For many, the term ‘Industrial’ conjures the tuneful primal scream behind Nine Inch Nails or in-your-face aggro of Ministry. For others, the moniker is forever linked with the electronic body music of Front 242. Yet, as a genre, it was initially harder to pin down than its familiar form of the mid-90s.
Monte Cazazza coined the term to describe the art-noise of bands like Throbbing Gristle, who used it for their own record label. Bleak, hopeless, dystopian, and with the faint whiff of desiccation, early industrial music could at turns sound like a symphony of printing presses or an unashamed nod to Tangerine Dream - and just about anything in between.
Industrial music in its most familiar form wouldn’t happen until the art-noise contingent began adding drum machine-derived rhythms. Ex-Throbbing Gristlers Chris and Cosey predicted the future with Trance, while Cabaret Voltaire shook Sheffield with the unlikely funk of Sensoria. Severed Heads and SPK were there, too, the former creating an unlikely dance-floor classic, the latter reaching for accessibility.

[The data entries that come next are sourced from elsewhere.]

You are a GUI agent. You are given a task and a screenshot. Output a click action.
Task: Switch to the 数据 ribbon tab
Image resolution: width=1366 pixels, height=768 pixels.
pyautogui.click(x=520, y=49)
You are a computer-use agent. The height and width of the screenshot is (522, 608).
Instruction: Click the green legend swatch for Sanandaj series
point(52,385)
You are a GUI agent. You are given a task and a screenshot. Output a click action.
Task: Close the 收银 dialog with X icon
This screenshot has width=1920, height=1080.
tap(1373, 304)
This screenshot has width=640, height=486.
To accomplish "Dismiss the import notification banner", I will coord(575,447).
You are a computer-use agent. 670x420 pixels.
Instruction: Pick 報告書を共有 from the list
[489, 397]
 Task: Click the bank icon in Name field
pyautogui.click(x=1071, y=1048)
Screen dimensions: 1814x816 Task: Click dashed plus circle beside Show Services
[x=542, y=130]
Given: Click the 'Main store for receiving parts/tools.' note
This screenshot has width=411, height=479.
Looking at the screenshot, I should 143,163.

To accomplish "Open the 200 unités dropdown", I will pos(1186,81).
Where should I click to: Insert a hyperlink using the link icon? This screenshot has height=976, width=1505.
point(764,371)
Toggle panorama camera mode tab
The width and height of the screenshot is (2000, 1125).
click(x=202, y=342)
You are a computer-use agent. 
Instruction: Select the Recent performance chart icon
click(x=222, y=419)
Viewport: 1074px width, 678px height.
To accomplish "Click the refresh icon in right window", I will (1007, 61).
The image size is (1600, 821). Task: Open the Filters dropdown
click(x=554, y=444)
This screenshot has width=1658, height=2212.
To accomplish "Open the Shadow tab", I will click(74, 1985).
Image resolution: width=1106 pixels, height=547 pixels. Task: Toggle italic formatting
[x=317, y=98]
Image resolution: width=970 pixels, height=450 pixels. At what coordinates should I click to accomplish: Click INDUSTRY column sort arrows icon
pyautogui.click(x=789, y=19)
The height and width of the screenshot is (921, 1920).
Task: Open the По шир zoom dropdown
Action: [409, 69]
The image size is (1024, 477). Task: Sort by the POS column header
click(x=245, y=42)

By the late 80s, many defining bands gained popularity, with the seemingly difficult Skinny Puppy setting the stage with horror movie samples, unusual beats and shock theatre.
Eventually, the guitar-driven junkie growl of Ministry and emotionalism of NiN - and booty-shaking beats of Front 242’s Headhunter re-drew the map others would follow.
Let’s take a look at how it’s done!
>Step by step
1. Banging beats and riveting rhythms
1 In this tutorial, we’ll be whipping up an old-school Industrial track in the predominately electronic style of bands like Frontline Assembly, Klinik, and A Split Second, but with modern touches. Use your preferred DAW, but, as in the previous section, we’re using Tracktion Waveform Free. You can grab that (for free!) from www.tracktion.com.
2 The best-known industrial bands leaned heavily on powerful rhythms, often from unconventional sources. We’ll start with a rhythmic sequence, courtesy of Thorn CM, which we’ll instantiate on track 1. In Waveform, this is done by dragging the grey “+” widget into the track’s Outputs panel on the right, left of Volume. Select the plugin from the menu.
3 Thorn CM is a keen synth/sequencer combo with a preset that will perfectly suit our needs. Find it in the instrument’s preset browser in the upper right. Open the Seq submenu. Find a patch called Glitch Elastic. If that sounds too modern, rest assured, industrial musicians were making glitchy sounds long before anyone thought to give it a name!